▶ What you are asked to do: Repeat only the stretch of lines below that runs from the line with "Where should I click to: Navigate" through the line with "Task: Remove the empty product search row", unaltered.

Listed records Start Marker

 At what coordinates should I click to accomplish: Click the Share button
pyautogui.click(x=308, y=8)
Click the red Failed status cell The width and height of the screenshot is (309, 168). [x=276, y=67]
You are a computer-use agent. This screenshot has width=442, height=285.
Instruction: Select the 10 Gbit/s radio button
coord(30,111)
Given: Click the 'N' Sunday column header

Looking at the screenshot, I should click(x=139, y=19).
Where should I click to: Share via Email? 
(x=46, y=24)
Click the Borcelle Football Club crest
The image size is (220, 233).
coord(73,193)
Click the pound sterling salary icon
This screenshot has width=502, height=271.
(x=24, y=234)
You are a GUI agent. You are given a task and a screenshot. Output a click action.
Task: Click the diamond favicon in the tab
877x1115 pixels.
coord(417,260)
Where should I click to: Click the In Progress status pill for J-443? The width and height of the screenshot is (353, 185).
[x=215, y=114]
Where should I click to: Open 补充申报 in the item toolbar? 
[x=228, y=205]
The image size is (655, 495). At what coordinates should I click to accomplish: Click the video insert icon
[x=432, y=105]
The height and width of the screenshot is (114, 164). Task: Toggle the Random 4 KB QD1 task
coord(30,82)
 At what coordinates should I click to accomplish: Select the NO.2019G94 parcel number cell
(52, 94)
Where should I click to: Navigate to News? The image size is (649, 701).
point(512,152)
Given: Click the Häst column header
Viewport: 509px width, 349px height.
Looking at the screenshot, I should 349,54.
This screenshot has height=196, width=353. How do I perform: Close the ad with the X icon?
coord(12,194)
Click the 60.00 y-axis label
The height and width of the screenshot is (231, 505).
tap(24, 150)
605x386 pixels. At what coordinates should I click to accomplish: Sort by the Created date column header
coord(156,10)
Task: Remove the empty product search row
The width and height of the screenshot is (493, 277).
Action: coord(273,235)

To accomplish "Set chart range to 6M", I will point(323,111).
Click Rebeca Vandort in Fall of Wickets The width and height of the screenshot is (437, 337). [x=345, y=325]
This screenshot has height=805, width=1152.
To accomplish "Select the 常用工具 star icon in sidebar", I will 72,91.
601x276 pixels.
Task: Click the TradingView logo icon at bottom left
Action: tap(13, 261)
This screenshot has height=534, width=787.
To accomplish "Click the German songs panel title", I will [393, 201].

Listed records End Marker

▶ Task answer:
Where should I click to: Navigate to News? The image size is (649, 701).
point(512,152)
Given: Click the Häst column header
Viewport: 509px width, 349px height.
Looking at the screenshot, I should 349,54.
This screenshot has height=196, width=353. How do I perform: Close the ad with the X icon?
coord(12,194)
Click the 60.00 y-axis label
The height and width of the screenshot is (231, 505).
tap(24, 150)
605x386 pixels. At what coordinates should I click to accomplish: Sort by the Created date column header
coord(156,10)
Task: Remove the empty product search row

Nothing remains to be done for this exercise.